* AVAILABLE DATA:
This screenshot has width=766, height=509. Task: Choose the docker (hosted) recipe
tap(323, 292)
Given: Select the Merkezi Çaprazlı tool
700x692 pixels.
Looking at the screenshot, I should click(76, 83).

* * *

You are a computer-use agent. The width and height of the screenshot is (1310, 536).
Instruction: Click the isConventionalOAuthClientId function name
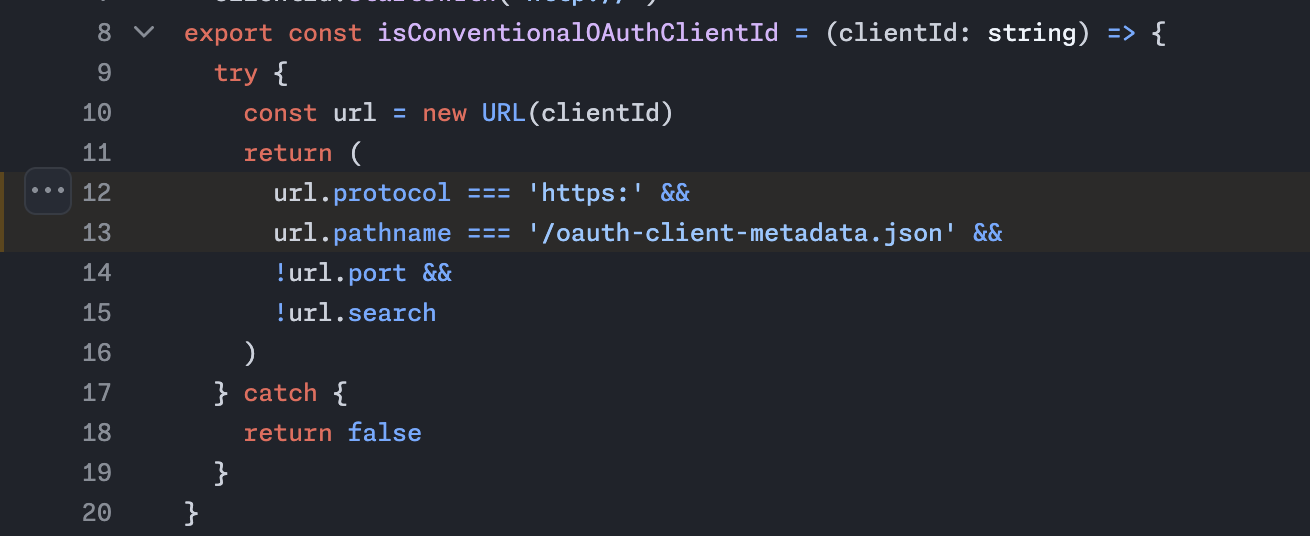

---

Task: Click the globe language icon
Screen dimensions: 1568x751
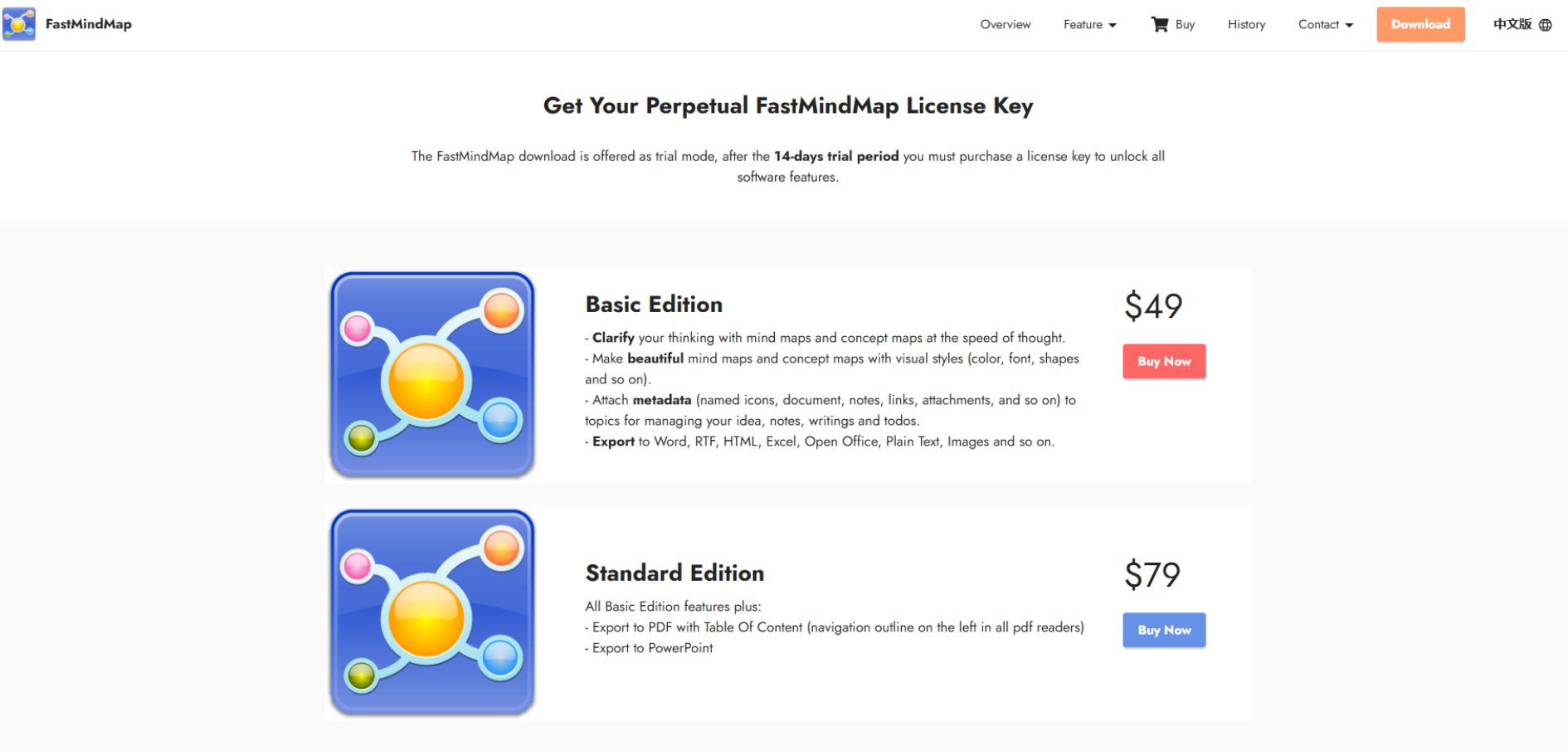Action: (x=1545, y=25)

* BRIEF:
Give back precisely the lines above that start at the line containing "You are a computer-use" and end at the line containing "Instruction: Click the", inclusive. No other lines belong in the output.

* FINISHED TASK:
You are a computer-use agent. The width and height of the screenshot is (1310, 536).
Instruction: Click the isConventionalOAuthClientId function name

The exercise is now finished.